EXERCISE DESCRIPTION: In the entries below, count every line with the string "dropdown". State the count and nothing else.

PROVIDED RECORDS:
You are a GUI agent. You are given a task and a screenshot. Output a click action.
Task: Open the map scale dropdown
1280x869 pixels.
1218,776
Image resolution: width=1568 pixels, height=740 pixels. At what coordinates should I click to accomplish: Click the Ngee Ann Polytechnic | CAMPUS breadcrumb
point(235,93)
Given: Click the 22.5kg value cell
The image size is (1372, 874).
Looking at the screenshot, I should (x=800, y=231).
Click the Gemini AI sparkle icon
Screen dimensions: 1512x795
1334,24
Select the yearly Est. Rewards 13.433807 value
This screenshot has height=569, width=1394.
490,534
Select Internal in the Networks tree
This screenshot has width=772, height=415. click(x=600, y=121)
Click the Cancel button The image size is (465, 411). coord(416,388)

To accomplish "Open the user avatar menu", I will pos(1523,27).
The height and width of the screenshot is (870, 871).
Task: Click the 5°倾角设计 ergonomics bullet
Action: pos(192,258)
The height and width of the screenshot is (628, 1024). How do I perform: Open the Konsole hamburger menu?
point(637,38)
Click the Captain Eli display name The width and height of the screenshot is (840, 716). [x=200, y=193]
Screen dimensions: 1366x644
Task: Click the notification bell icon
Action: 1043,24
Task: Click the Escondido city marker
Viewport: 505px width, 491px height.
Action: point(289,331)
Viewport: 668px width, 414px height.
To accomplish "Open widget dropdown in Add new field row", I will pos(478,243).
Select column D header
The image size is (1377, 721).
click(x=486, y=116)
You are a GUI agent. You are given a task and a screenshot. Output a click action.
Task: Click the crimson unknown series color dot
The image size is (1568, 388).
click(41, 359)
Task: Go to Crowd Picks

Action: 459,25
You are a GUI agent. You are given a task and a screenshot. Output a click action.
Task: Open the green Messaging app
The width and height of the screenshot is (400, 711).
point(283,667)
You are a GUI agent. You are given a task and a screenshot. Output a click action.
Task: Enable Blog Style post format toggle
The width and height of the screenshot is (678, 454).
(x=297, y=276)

YOUR SOLUTION: 2